Gold futures jumped the most in 10 weeks on demand for a haven following a report that Iran produced its first nuclear-fuel rod. Silver surged the most in five months as the dollar’s decline spurred a commodity rally.
A domestically-made rod was inserted into the core of Tehran’s atomic-research reactor, the Iranian Students News Agency said yesterday. The dollar fell against a basket of currencies as global manufacturing expanded, spurring demand for raw materials perceived as riskier assets. Blackstone Group LP’s Byron Wien, who correctly predicted last year’s gain in gold, said the metal will rally 15 percent in 2012 to $1,800 an ounce.

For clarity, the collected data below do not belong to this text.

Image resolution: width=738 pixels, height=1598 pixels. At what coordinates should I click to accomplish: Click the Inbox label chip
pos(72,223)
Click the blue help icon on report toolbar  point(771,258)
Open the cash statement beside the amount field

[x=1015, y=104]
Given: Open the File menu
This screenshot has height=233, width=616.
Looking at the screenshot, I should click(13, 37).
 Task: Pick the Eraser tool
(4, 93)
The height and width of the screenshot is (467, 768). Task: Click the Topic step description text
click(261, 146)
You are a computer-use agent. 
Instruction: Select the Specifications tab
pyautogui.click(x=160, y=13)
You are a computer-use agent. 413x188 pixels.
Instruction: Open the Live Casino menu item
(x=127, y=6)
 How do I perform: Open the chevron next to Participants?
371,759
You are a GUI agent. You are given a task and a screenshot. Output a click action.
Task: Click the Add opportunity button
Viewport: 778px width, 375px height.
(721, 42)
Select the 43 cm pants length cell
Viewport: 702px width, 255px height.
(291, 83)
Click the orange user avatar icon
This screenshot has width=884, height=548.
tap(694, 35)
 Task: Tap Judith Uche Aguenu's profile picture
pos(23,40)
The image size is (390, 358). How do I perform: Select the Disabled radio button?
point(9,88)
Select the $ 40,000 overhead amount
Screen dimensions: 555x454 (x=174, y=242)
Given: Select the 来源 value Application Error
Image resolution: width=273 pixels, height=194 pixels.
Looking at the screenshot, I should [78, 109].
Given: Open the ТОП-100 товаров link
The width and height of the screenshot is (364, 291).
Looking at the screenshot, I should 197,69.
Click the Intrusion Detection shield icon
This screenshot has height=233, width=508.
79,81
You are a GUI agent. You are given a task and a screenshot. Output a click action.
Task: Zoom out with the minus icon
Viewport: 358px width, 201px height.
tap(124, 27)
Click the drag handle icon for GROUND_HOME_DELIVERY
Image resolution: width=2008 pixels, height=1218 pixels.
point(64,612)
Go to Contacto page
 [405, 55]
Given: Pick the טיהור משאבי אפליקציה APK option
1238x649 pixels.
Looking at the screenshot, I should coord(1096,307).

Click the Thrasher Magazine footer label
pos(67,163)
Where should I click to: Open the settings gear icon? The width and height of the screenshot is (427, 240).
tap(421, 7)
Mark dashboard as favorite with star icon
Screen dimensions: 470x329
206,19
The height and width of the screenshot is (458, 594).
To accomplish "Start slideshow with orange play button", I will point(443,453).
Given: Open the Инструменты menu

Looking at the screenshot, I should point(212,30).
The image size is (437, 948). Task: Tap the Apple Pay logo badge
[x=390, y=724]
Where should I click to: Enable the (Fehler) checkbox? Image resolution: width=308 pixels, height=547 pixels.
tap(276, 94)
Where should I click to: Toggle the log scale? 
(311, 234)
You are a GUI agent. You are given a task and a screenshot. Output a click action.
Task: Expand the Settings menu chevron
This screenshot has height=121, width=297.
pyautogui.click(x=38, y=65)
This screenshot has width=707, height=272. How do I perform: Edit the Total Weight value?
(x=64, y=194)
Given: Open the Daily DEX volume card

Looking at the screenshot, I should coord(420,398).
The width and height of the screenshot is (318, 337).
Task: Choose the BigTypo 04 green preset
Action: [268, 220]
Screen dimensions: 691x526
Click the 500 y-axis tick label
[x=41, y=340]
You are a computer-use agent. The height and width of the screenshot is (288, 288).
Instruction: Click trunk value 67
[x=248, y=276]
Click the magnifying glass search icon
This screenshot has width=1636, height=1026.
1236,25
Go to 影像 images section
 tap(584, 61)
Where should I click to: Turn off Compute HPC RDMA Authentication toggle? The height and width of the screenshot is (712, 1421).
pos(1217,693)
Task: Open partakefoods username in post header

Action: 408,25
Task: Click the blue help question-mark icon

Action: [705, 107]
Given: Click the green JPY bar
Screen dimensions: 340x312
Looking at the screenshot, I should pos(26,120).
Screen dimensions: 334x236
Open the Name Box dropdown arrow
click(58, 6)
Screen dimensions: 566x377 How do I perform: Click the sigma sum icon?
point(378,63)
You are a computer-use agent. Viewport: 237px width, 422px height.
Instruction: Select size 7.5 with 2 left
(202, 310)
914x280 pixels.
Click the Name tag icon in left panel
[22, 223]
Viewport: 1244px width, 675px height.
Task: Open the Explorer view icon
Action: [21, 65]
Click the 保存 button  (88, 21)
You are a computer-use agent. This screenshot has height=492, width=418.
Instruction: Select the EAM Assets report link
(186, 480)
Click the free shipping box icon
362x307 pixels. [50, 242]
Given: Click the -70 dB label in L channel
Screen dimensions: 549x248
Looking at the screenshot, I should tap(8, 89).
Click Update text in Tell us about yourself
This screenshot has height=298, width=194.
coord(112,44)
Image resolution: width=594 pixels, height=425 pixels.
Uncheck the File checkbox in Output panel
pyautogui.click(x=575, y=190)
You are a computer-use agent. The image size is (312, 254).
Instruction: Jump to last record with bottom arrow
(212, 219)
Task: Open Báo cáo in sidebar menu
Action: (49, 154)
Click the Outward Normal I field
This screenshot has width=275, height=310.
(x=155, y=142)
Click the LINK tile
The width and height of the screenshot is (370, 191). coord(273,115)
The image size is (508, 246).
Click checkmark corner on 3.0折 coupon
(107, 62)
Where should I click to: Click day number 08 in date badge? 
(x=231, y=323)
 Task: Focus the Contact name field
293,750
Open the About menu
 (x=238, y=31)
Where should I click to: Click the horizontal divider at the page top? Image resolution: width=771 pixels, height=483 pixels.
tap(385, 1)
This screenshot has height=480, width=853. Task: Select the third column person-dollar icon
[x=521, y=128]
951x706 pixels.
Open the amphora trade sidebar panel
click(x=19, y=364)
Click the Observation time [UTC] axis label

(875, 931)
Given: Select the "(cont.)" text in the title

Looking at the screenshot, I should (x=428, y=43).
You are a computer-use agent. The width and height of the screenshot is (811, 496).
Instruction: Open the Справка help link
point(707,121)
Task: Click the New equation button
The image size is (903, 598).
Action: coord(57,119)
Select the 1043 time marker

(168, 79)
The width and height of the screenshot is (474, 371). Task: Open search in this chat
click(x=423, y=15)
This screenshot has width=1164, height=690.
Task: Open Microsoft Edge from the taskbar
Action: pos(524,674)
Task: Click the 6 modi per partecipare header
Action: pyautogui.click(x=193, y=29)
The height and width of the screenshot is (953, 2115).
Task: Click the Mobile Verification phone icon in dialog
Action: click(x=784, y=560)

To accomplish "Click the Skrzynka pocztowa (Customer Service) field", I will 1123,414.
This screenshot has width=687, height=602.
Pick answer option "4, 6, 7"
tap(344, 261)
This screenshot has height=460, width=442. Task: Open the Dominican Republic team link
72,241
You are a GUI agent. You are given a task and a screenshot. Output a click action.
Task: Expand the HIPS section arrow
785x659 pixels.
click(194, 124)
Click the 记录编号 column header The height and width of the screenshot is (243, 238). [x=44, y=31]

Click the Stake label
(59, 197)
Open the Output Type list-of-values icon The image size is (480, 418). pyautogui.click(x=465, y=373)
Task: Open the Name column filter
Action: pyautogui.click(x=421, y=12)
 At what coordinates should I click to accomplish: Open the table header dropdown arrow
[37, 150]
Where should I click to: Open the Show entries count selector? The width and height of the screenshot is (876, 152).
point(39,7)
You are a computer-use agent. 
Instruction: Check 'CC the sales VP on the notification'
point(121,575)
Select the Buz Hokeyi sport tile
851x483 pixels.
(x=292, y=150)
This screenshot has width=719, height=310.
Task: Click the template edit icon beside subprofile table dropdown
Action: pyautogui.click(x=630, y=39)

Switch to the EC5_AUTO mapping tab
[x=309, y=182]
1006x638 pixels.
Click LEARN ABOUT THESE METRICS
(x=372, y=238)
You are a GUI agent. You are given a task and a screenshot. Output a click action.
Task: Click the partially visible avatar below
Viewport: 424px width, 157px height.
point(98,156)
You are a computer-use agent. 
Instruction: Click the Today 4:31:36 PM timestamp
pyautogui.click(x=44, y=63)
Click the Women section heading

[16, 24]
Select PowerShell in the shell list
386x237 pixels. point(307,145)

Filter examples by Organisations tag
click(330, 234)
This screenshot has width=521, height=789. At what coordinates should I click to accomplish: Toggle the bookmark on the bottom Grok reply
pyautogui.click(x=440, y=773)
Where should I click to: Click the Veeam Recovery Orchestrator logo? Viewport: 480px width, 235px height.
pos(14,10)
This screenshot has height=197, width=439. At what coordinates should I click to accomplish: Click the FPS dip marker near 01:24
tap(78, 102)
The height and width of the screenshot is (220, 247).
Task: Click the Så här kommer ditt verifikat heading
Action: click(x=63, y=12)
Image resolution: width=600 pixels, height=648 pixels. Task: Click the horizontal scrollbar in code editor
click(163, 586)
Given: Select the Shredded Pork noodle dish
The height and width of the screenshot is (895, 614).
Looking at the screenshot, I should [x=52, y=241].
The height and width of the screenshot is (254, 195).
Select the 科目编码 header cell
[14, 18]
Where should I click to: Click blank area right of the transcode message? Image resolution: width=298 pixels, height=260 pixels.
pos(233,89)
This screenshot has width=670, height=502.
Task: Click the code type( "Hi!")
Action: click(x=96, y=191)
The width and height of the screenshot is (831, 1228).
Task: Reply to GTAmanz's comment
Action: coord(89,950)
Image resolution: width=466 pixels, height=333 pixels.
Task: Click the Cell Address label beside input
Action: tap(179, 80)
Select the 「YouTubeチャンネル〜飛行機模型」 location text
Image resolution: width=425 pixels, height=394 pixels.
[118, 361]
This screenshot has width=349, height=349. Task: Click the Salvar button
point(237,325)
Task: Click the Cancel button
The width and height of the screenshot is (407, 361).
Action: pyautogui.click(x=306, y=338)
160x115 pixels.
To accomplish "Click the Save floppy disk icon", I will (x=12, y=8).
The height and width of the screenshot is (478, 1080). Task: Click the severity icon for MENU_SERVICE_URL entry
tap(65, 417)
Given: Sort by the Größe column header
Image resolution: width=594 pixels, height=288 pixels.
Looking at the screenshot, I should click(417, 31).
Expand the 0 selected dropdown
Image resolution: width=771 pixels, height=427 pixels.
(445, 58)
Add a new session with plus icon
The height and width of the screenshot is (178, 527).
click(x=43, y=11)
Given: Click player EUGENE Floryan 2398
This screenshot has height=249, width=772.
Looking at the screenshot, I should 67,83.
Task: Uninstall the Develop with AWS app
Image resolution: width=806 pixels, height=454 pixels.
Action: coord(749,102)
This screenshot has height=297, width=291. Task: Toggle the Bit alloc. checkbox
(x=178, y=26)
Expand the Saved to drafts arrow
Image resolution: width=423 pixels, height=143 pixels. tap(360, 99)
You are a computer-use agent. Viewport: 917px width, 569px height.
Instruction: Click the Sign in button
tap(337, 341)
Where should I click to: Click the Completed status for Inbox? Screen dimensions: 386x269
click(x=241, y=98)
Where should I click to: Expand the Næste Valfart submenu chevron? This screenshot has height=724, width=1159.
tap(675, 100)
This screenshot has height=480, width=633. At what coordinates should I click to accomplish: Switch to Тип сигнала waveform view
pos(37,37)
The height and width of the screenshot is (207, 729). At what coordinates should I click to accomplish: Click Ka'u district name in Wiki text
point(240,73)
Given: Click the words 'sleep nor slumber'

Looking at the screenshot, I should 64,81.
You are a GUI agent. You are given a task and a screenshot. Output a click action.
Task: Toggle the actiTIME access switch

“Fear trade is back because of Iran,” Adam Klopfenstein, a market strategist at Archer Financial Services Inc. in Chicago, said in a telephone interview. “Also, we are seeing buying across commodities because of the weaker dollar.”
Gold futures for February delivery climbed 2.2 percent to settle at $1,600.50 at 1:38 p.m. on the Comex in New York, the biggest gain for a most-active contract since Oct. 25.
The price rallied 10 percent last year, the 11th straight annual advance.
“Accommodative monetary policies throughout the developed world cause a renewed migration to hard assets by individual investors and sovereign-wealth funds,” Wien of Blackstone said today in a report.
Last month, the metal slumped 10 percent, touching a five- month low of $1,523.90 on Dec. 29.
Hedge funds and other money managers cut bets on higher prices for gold futures by 4.5 percent to 111,919 contracts in the week ended Dec. 27, the lowest since January 2009, U.S. Commodity Futures Trading Commission data show.
Silver futures for March delivery jumped 5.9 percent to $29.572 an ounce on the Comex, the biggest increase since July 13 and the leading advance among 24 raw materials in the Standard & Poor’s GSCI Spot Index.
Silver will rise to $40 this year, Wien of Blackstone said.
On the New York Mercantile Exchange, palladium futures for March delivery climbed 1.1 percent to $663.50 an ounce. Platinum futures for April delivery advanced 2 percent to $1,432.50 an ounce.